### WHAT IS NEEDED
Print, exactly as they appear, only the lines from the line that contains "Actualités (2059, 73)" through the end of the listing.

### INPUT FOR THIS TASK
----
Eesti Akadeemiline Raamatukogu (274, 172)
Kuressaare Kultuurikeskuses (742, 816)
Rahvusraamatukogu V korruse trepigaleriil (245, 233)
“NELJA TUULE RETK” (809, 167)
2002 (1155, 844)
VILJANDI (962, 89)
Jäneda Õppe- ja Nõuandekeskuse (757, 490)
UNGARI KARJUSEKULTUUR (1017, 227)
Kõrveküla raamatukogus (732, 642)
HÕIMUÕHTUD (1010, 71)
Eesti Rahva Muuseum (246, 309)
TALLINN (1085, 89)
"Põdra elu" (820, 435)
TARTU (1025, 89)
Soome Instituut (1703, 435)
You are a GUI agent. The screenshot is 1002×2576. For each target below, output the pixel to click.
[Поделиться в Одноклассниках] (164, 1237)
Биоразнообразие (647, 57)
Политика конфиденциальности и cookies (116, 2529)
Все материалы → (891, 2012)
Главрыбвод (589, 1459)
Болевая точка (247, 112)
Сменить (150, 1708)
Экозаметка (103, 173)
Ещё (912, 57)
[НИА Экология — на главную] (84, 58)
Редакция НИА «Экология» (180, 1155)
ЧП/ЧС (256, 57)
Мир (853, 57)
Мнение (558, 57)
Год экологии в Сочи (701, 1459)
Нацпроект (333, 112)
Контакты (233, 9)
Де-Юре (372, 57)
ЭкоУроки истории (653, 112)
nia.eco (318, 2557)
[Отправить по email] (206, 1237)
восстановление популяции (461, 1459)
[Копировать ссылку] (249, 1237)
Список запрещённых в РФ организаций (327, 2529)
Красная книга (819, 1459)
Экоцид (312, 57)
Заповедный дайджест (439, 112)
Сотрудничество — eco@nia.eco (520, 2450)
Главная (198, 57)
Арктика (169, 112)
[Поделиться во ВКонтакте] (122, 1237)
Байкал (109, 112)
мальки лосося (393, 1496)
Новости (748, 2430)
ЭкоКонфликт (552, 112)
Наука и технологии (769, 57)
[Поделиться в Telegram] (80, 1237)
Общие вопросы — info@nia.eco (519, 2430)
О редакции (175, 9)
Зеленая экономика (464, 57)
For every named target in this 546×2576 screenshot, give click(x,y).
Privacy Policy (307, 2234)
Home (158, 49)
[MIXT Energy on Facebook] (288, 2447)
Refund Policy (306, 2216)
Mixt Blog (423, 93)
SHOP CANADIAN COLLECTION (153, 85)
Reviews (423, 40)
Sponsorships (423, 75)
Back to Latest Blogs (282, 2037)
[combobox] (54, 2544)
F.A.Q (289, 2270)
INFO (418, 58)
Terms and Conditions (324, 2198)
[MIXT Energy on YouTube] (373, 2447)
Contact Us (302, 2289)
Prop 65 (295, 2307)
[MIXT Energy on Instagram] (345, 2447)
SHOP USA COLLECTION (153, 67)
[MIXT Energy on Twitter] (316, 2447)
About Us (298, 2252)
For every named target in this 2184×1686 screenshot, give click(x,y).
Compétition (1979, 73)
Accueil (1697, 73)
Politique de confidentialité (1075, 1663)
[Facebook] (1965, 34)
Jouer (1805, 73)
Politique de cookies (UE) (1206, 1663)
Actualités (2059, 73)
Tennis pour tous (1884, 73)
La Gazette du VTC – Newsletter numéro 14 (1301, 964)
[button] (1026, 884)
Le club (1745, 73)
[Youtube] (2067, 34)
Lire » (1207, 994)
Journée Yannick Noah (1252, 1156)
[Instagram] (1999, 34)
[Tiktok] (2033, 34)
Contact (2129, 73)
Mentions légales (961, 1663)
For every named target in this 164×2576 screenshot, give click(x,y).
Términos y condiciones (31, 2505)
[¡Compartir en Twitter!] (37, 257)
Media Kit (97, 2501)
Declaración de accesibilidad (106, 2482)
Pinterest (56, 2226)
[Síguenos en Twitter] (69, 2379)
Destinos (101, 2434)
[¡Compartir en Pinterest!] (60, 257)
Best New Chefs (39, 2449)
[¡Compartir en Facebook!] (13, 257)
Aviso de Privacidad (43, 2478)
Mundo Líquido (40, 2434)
----
### ANSWER TO THIS PROBLEM
Actualités (2059, 73)
Tennis pour tous (1884, 73)
La Gazette du VTC – Newsletter numéro 14 (1301, 964)
[button] (1026, 884)
Le club (1745, 73)
[Youtube] (2067, 34)
Lire » (1207, 994)
Journée Yannick Noah (1252, 1156)
[Instagram] (1999, 34)
[Tiktok] (2033, 34)
Contact (2129, 73)
Mentions légales (961, 1663)
For every named target in this 164×2576 screenshot, give click(x,y).
Términos y condiciones (31, 2505)
[¡Compartir en Twitter!] (37, 257)
Media Kit (97, 2501)
Declaración de accesibilidad (106, 2482)
Pinterest (56, 2226)
[Síguenos en Twitter] (69, 2379)
Destinos (101, 2434)
[¡Compartir en Pinterest!] (60, 257)
Best New Chefs (39, 2449)
[¡Compartir en Facebook!] (13, 257)
Aviso de Privacidad (43, 2478)
Mundo Líquido (40, 2434)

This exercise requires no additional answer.